Evaluation Scheme to Analyze Keystroke Dynamics Methods
Anastasia Dimaratos, Daniela Pöhn
TL;DR
This work tackles the vulnerability of password-based authentication by proposing keystroke dynamics as a mobile biometric factor and introducing an evaluation scheme to compare approaches. It methodically defines biometric requirements, data collection, preprocessing, feature handling, and classification, then applies the scheme to three distinct keystroke-dynamics methods, highlighting performance and limitations. The study finds that while keystroke dynamics can serve as an auxiliary authentication method, its security is not robust against stronger adversaries, and comparability across studies benefits from standardized datasets. The authors propose extending evaluation with larger, real-world datasets and exploring additional features (e.g., emojis) to improve accuracy and resilience, aiming for practical deployment as a frictionless authentication option.
Abstract
Password authentication is a weak point for security as passwords are easily stolen and a user may ignore the security by using a simple password. Therefore, services increasingly demand a second factor. While this may enhance security, it comes with a lower level of usability and another factor to be forgotten. A smartphone is an important device in daily life. With the growing number of sensors and features in a smartphone, keystroke dynamics may provide an easy-to-use method.

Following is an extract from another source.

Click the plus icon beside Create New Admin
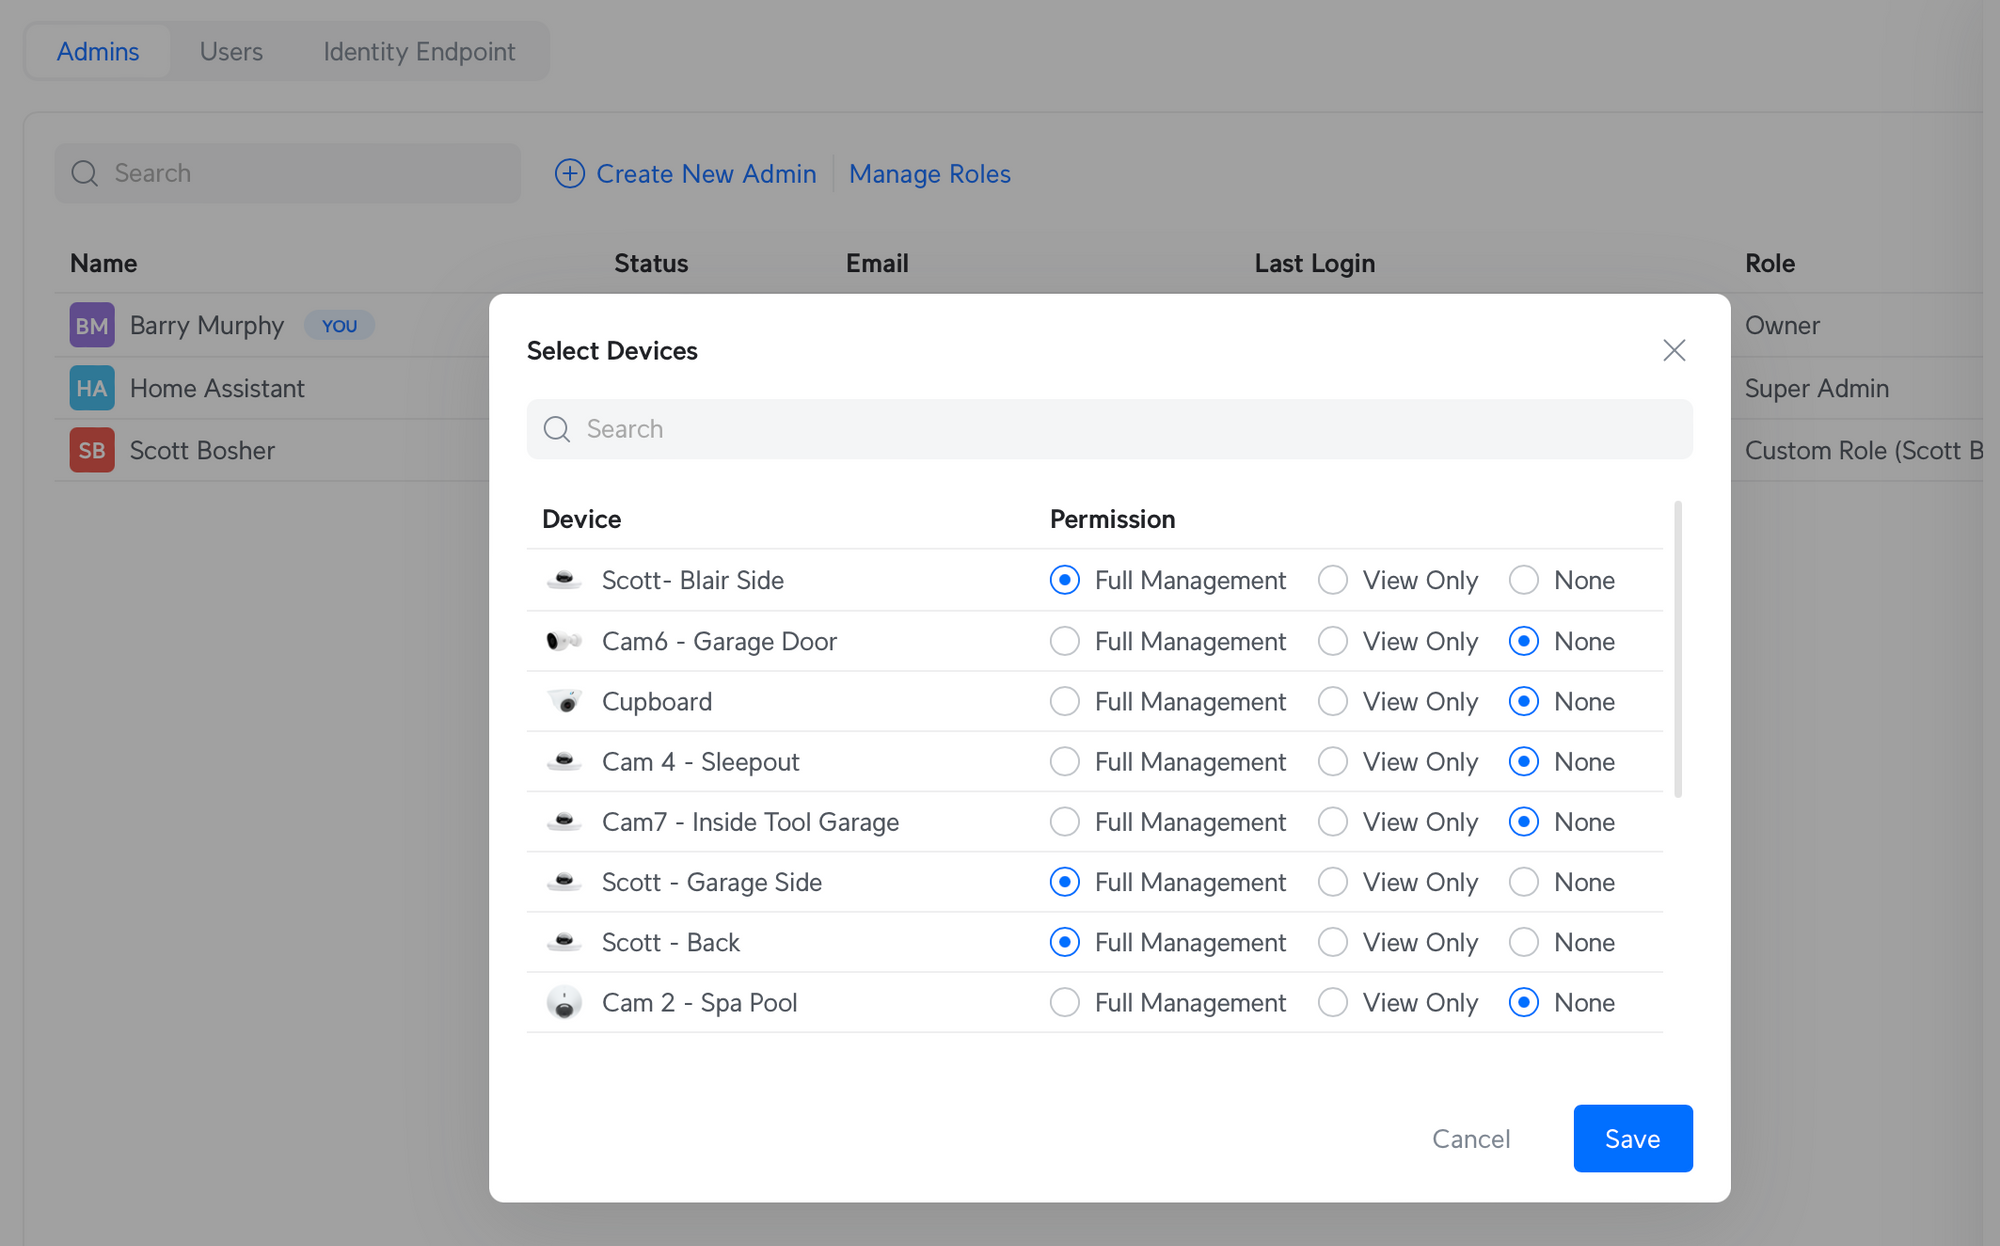 tap(570, 174)
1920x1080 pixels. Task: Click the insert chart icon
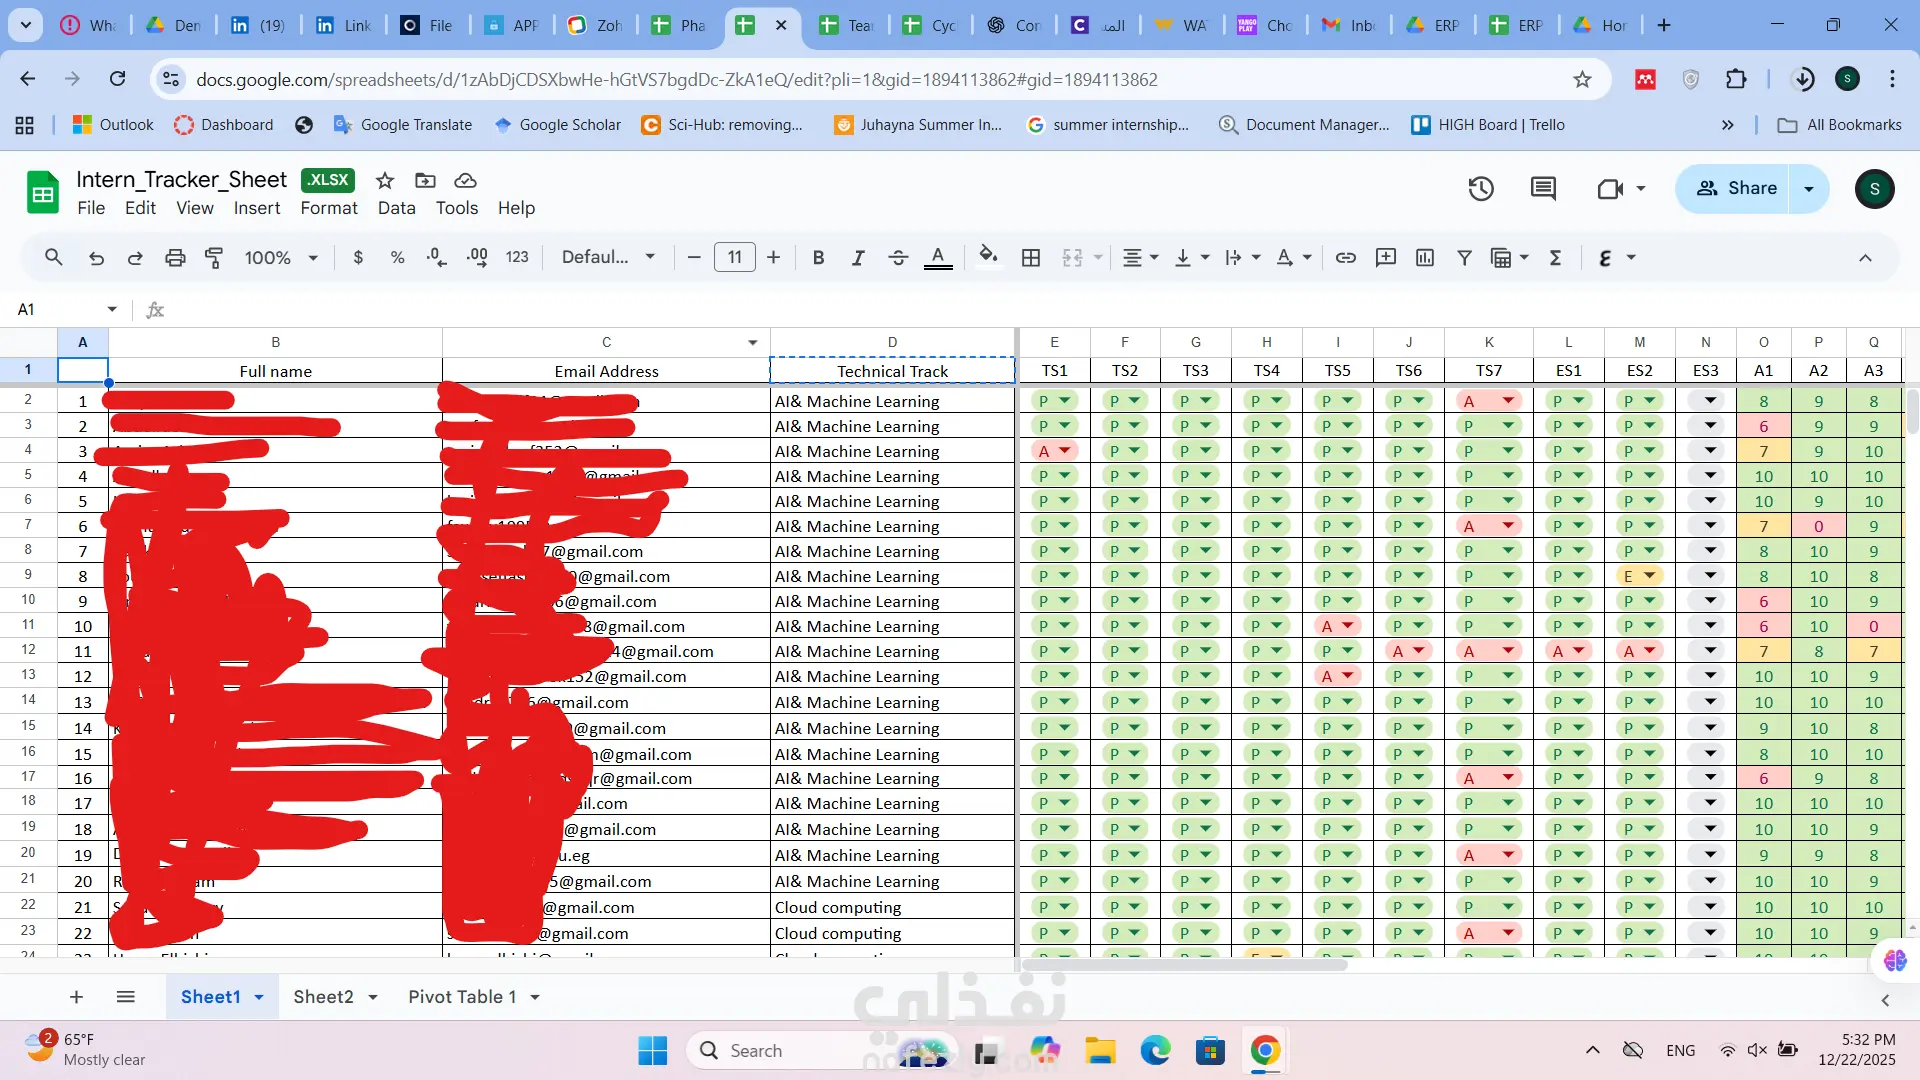coord(1425,258)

In this paper, we introduce requirements for biometric authentication and keystroke dynamics. This results in an evaluation scheme, which is applied to three selected approaches. Based on the comparison, keystroke dynamics and the evaluation scheme are discussed. The obtained results indicate that keystroke dynamics can be used as another authentication method but can be bypassed by stronger adversaries. For further research, a common data set would improve the comparability.